Her kim kalbinin saf olmasını isterse, Allah için şehvetini dizginlesin! Şehvetlerine bağlı olan kalpler, şehvetlere olan bağlılıkları kadar Allahu Teâlâ'dan uzaktırlar. Kalpler yeryüzünde Allah'ın kaplarıdır. Bu kaplardan Allah'a en sevimli olanı en ince, en arınık ve en saf olanıdır.

İnsanlar kalplerini dünyayla meşgul ettiler. Eğer Allah ile ve âhiret günüyle meşgul olsalardı, O'nun kelamının mânalarına ve şahit olunan âyetlerine kalpleri akar giderdi ve sahipleri birçok faydalara ve çeşitli hükümlere kavuşurlardı.

Niteki kalp (Allah'ı) zikretmekle gıdalandığı, tefekkür ile sulandığı ve kusurlardan temizlendiği zaman hayret verici şeyler görür ve kendisine hikmetler ilham olunur. Elbetteki her marifet ve hikmetle süslenen ve bunlara sahip olduğunu iddia eden kimse bunlar gibi olacak değildir. Bilakis nevalarını öldürerek kalplerine hayat veren marifet ve hikmet ehli kimseler olmaları lâzımdır! Kim kalbini öldürecek ve nevasına hayat verecek olursa, marifet ve hikmet sadece o kimsenin dilinde dönüp dolaşır. Kalbin harap olması, emniyetten ve gafletten olur. Tamir olması ise, korkudan ve tezekkürden (Allah'ı zikretmekten) olur.

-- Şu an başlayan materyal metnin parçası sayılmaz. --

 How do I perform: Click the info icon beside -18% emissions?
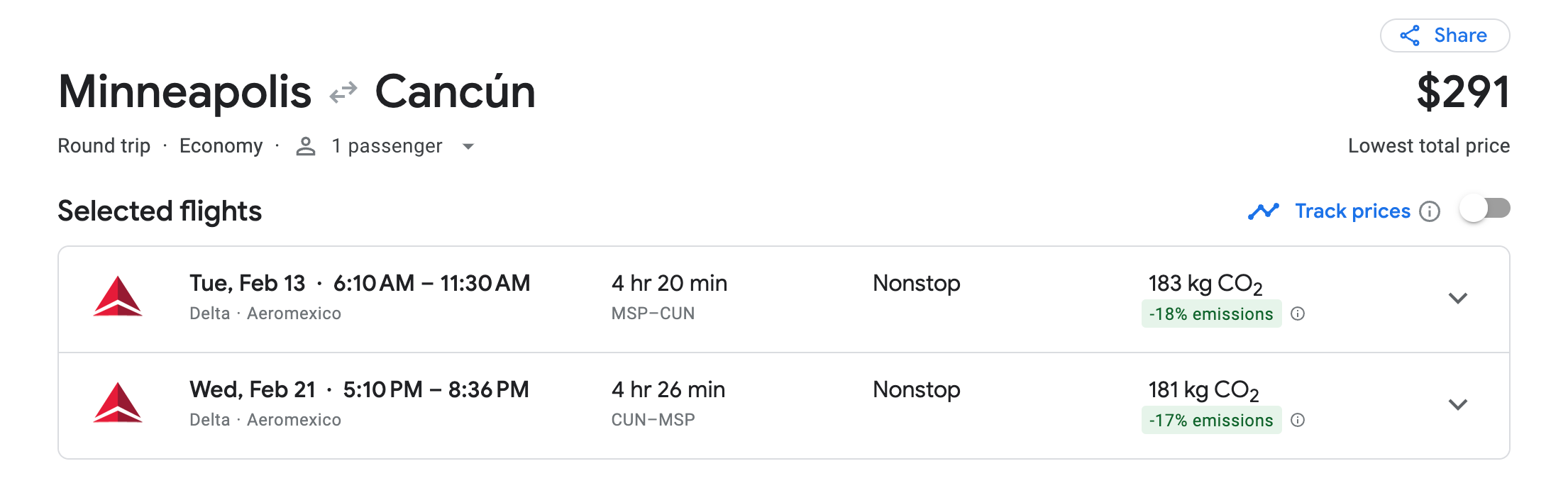[x=1298, y=314]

Kalpler eğer dünyanın sofralarından zahid olurlarsa, âhiret sofralarına ve davet ehlinin arasına otururlar. Şayet dünya sofralarından razı olurlarsa, âhiret sofralarını kaçırırlar.

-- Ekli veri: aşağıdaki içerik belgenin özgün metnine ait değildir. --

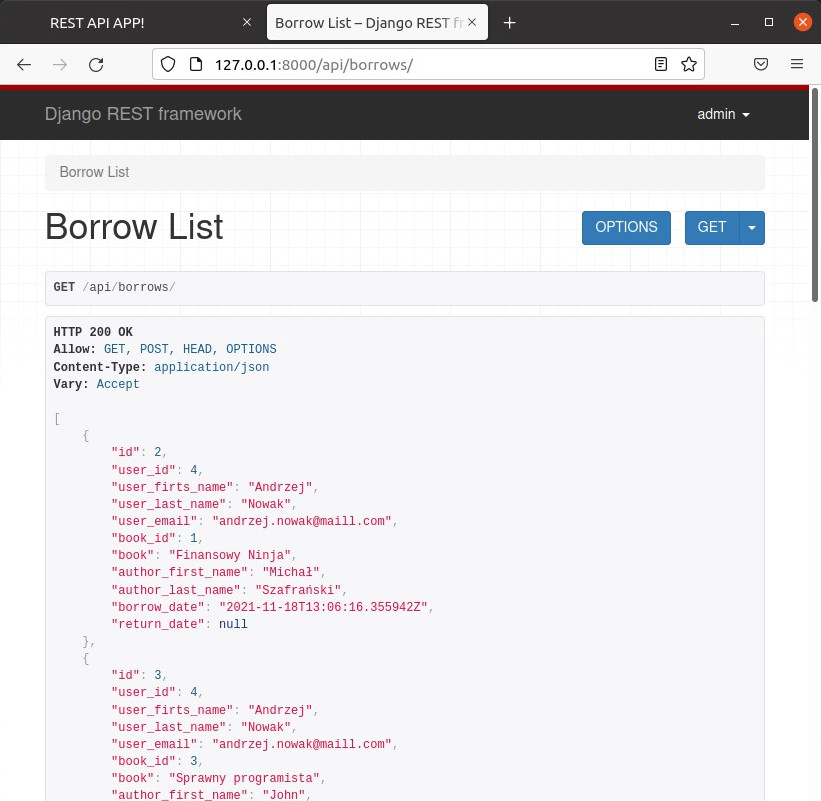This screenshot has height=801, width=821.
Task: Open the Firefox hamburger menu
Action: (x=797, y=64)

Allah'a ve O'nunla karşılaşmaya şevk duymak hoş bir rüzgar gibidir. Kalbe eser ve onu rahata sokar; dünyayı da yıkar. Her kim Rabbi katında olmayı kalbinde yer edinirse, sükûnet bulur ve rahatlar. Her kim de kalbini insanlara yöneltirse, kalbi ıstırap duyar; sıkıntı ve endişeler kendisinde çoğalıverir.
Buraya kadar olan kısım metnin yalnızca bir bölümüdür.